The cytosolic DNA sensing pathway mediates innate immune defense against infection by many DNA viruses; however, viruses have evolved multiple strategies to evade the host immune response. Duck enteritis virus (DEV) causes an acute and contagious disease with high mortality in waterfowl. The mechanisms employed by DEV to block the DNA sensing pathway are not well understood. Here, we sought to investigate the role of DEV US3, a serine/threonine protein kinase, in the inhibition of DNA sensing. We found that ectopic expression of DEV US3 significantly inhibited the production of IFN-β and expression of interferon-stimulated genes induced by interferon-stimulatory DNA and poly(dA-dT).
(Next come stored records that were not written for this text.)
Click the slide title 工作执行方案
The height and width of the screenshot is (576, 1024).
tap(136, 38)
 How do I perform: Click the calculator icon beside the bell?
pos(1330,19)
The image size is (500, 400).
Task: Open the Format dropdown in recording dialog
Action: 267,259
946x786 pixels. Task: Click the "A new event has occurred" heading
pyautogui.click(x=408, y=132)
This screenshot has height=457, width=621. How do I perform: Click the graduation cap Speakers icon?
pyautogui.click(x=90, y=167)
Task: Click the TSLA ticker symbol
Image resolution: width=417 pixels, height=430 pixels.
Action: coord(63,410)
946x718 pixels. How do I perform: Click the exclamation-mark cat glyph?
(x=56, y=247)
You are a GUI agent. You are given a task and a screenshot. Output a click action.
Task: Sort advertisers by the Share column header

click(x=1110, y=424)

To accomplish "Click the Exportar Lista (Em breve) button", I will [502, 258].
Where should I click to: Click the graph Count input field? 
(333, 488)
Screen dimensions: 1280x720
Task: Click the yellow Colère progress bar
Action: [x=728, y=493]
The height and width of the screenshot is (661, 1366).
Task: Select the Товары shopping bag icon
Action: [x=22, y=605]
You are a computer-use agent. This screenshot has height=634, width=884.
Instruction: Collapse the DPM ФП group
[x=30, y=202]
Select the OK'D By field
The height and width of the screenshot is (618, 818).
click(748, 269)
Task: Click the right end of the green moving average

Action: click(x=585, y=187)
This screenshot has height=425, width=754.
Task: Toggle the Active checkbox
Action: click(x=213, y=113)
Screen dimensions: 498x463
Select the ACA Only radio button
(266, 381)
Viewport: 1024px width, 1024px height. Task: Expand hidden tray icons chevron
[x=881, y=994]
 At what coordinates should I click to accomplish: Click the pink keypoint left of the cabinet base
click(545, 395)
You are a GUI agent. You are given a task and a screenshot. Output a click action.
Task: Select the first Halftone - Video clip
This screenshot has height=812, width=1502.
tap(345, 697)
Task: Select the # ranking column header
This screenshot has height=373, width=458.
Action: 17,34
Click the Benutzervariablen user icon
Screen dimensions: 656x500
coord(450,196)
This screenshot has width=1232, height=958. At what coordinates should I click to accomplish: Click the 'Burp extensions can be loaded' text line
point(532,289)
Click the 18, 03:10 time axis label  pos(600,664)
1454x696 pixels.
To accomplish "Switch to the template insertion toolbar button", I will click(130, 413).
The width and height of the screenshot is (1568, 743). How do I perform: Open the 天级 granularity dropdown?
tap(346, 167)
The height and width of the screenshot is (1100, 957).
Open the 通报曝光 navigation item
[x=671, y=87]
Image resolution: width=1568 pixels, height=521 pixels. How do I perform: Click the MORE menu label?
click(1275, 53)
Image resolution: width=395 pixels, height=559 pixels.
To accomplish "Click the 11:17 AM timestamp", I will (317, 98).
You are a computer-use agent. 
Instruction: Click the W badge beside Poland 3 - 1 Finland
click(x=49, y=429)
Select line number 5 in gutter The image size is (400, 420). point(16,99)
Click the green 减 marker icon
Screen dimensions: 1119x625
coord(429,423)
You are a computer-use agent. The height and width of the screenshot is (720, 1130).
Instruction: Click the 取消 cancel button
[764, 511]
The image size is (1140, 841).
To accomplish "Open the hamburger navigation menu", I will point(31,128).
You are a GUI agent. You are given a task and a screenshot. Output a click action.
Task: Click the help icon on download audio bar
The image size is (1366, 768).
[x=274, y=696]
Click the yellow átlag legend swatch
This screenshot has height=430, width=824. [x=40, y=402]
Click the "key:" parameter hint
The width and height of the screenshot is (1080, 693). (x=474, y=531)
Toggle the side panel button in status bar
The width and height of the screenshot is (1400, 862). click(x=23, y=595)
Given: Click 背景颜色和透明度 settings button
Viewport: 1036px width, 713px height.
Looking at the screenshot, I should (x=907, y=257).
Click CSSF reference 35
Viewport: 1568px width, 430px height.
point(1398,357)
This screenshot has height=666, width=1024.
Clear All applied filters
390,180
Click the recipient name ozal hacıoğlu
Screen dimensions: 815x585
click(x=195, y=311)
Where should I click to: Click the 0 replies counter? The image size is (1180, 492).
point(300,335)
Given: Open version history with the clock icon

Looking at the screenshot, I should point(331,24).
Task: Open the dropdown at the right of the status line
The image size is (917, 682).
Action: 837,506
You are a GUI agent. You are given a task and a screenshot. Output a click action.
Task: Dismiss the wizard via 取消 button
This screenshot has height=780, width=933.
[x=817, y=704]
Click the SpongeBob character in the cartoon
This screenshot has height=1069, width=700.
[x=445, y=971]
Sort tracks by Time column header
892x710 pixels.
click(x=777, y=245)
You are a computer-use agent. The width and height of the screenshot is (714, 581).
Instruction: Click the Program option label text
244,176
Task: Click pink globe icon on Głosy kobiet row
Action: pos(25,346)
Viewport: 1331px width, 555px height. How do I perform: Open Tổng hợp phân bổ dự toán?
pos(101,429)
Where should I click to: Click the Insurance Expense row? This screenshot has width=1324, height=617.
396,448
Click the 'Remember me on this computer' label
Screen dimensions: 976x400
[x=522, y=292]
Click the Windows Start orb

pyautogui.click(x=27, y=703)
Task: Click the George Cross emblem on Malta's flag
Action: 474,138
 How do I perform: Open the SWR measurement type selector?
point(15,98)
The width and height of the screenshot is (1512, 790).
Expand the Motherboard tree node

US3 also inhibited viral DNA-triggered IFN-β activation and promoted DEV replication in duck embryo fibroblasts, while knockdown of US3 during DEV infection enhances the IFN-β response and suppresses viral replication. US3 inhibited the DNA-sensing signaling pathway by targeting interferon regulatory factor 7 (IRF7), and the kinase activity of US3 was indispensable for its inhibitory function. Furthermore, we found that US3 interacts with the activation domain of IRF7, phosphorylating IRF7, blocking its dimerization and nuclear translocation, and finally leading to the inhibition of IFN-β production. These findings expand our knowledge on DNA sensing in ducks and reveal a novel mechanism whereby DEV evades host antiviral immunity. IMPORTANCE Duck enteritis virus (DEV) is a duck alphaherpesvirus that causes an acute and contagious disease with high mortality, resulting in substantial economic losses in the commercial waterfowl industry. The evasion of DNA-sensing pathway-mediated antiviral innate immunity is essential for the persistent infection and replication for many DNA viruses. However, the strategies used by DEV to block the DNA-sensing pathway are not well understood. In this study, DEV US3 protein kinase was demonstrated to inhibit the DNA-sensing signaling via binding to the activation domain of interferon regulatory factor 7 (IRF7), which induced the hyperphosphorylation of IRF7 and abolished IRF7 dimerization and nuclear translocation. Our findings provide insights into how duck herpesviral kinase counteracts host antiviral innate immunity to ensure viral replication and spread.